Everyone, who experienced that situation will know the shock when a template is finished and looks perfect in Firefox and then opens the same page in Internet Explorer. The next step would be rearranging the pixels by conditional comments, browser-specific selectors and dirty hacks until it comes to Safari and you start again.
STOP! This dilemma could be prevented in most cases by clean, standards-aware coding on one hand and by setting back the default user-agent-style on the other. Never trust a browser-default: A clean css-reset brings you in the position of knowing and determining the default-values, independent of the browser.
You can find as many resets as there are css-frameworks and -gurus out there. Everyone who bothers, stumbles upon Eric Meyer's "Reset Reloaded" or Tantek's "undohtml.css" or even peeks behind the curtain of blueprint or Yahoo!'s YUI.
If you haven't done that yet, start getting in touch with wise men's code. Try to get a glimpse on as many different practices as you find and read their motivations too. Someone said that eyes become beautiful, watching beautiful things. I haven't figured out, but it's been a fact that you will write beautiful code, if you suck every piece out of the web.
########################################
### Directive 1:
In the listing, swap "Privileged" for "Restricted" in everything from the line containing "Image resolution: width=1344" down to the line containing "(x=67, y=215)", keeping all else unchanged. Return only those lines.
The passage about CSS resets and the listing are unrelated to each other.

### Excerpted records:
########################################
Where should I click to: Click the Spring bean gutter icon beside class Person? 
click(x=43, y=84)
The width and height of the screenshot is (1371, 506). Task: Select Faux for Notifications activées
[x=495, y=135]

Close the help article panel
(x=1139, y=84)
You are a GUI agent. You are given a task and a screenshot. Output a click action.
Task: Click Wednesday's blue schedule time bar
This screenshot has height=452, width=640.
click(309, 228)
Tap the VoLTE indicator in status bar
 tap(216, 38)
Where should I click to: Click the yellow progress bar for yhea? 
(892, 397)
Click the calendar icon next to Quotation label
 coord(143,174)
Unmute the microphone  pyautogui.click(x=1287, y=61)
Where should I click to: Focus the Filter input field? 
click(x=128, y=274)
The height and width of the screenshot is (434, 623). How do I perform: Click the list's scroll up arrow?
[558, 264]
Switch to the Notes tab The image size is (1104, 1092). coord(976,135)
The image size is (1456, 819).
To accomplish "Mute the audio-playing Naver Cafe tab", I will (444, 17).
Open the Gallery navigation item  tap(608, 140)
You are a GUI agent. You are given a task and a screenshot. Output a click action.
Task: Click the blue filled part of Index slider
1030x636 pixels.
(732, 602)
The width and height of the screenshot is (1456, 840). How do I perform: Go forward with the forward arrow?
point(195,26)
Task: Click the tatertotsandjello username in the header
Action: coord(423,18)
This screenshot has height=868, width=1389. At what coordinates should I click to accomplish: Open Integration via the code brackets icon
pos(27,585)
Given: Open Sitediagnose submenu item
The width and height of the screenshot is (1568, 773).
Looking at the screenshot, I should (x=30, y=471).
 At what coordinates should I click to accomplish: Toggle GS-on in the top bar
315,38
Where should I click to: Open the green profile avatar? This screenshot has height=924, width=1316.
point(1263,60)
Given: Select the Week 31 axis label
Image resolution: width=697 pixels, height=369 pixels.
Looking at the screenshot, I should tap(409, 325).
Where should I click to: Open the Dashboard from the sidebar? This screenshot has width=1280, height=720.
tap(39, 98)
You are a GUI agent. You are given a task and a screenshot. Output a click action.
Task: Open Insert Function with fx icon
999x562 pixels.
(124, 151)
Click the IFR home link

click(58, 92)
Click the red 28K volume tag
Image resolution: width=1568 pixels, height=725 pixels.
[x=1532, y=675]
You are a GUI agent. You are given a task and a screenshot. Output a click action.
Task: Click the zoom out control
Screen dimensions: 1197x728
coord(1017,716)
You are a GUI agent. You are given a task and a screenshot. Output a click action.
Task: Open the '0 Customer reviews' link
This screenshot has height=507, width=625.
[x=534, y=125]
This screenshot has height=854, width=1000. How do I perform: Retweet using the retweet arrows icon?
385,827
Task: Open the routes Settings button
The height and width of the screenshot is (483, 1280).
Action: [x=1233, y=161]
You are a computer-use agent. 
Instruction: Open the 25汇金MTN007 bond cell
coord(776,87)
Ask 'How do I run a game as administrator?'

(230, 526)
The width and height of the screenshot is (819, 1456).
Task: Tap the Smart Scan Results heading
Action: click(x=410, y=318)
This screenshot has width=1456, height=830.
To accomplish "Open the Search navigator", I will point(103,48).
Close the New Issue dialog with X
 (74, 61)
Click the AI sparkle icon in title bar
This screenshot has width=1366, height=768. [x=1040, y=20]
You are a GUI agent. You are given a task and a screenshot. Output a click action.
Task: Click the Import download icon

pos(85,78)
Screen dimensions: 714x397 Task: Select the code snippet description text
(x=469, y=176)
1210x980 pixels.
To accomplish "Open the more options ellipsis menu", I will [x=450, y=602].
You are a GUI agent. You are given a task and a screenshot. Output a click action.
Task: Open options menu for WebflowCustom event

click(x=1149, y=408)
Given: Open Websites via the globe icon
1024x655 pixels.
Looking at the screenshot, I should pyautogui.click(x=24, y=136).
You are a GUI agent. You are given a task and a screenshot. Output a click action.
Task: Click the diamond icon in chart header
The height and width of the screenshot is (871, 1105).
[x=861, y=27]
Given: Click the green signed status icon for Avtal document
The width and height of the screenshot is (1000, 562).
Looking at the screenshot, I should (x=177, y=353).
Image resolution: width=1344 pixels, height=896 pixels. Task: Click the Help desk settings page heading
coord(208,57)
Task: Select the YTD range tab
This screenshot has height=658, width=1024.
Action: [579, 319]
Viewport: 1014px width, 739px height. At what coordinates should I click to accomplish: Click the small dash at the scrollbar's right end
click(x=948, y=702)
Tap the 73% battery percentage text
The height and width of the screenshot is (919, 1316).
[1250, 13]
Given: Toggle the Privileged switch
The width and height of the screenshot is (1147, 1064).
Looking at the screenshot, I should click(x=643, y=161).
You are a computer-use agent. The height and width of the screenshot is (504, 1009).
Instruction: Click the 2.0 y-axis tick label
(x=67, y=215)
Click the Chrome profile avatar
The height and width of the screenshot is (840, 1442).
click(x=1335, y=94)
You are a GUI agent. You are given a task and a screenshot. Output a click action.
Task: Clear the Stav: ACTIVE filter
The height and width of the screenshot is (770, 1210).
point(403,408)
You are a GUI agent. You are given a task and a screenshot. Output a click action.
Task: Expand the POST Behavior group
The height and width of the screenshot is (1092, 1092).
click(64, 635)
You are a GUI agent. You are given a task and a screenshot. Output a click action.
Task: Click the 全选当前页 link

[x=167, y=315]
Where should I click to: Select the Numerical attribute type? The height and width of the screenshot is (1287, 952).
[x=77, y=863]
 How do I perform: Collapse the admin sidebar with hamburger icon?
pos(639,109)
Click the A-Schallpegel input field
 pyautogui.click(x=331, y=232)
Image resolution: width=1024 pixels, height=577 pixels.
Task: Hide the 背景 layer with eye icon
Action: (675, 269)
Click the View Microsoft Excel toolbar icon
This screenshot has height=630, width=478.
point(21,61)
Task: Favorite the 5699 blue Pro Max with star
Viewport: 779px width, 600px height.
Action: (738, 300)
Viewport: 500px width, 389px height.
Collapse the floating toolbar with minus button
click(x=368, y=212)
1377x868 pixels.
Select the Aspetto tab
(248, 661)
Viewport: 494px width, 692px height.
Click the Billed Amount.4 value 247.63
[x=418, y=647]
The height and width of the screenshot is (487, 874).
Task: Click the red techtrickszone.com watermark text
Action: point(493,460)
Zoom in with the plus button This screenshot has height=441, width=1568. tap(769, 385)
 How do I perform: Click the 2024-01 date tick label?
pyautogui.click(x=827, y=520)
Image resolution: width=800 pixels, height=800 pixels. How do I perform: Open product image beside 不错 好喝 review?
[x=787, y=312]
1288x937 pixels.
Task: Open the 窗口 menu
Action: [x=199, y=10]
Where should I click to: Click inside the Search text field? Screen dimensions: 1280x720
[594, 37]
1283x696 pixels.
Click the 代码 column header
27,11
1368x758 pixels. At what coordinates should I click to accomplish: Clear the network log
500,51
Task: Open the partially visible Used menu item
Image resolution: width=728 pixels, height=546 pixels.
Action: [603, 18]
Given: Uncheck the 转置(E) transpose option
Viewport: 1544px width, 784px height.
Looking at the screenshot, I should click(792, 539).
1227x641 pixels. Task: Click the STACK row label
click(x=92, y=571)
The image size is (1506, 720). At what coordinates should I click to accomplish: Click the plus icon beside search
########################################
### Directive 2:
Carry on the passage about CSS resets, starting after its last sentence.

### Task result 1:
Image resolution: width=1344 pixels, height=896 pixels. Task: Click the Help desk settings page heading
coord(208,57)
Task: Select the YTD range tab
This screenshot has height=658, width=1024.
Action: [579, 319]
Viewport: 1014px width, 739px height. At what coordinates should I click to accomplish: Click the small dash at the scrollbar's right end
click(x=948, y=702)
Tap the 73% battery percentage text
The height and width of the screenshot is (919, 1316).
[1250, 13]
Given: Toggle the Restricted switch
The width and height of the screenshot is (1147, 1064).
Looking at the screenshot, I should click(x=643, y=161).
You are a computer-use agent. The height and width of the screenshot is (504, 1009).
Instruction: Click the 2.0 y-axis tick label
(x=67, y=215)

### Task result 2:
However, try to avoid copy and paste. Instead, it's better to know how it works, then write one clean code that fits your needs and recycle it for the next problem. If you care after it like for your cat – killing errors, adding smart ideas – it will become more and more powerful.
Even though e.g. Safari's and Chrome's default style sheet, show pretty much the same margins, as you can see in the picture, there are wide differences, if you compare them to Internet Explorer.
As far as design is considered, we got no use for elements flying around depending on the user's browser and of course we need strict alignment for containers. So the first rule, we have to implement, is to set the margin and padding of all elements to zero. We avoid using the star-selector as far as possible, especially in a basic style sheet, which is going to be reused, due to improving the performance. However, for a small reset (e.g. for testing purpose) the star-selector would do it.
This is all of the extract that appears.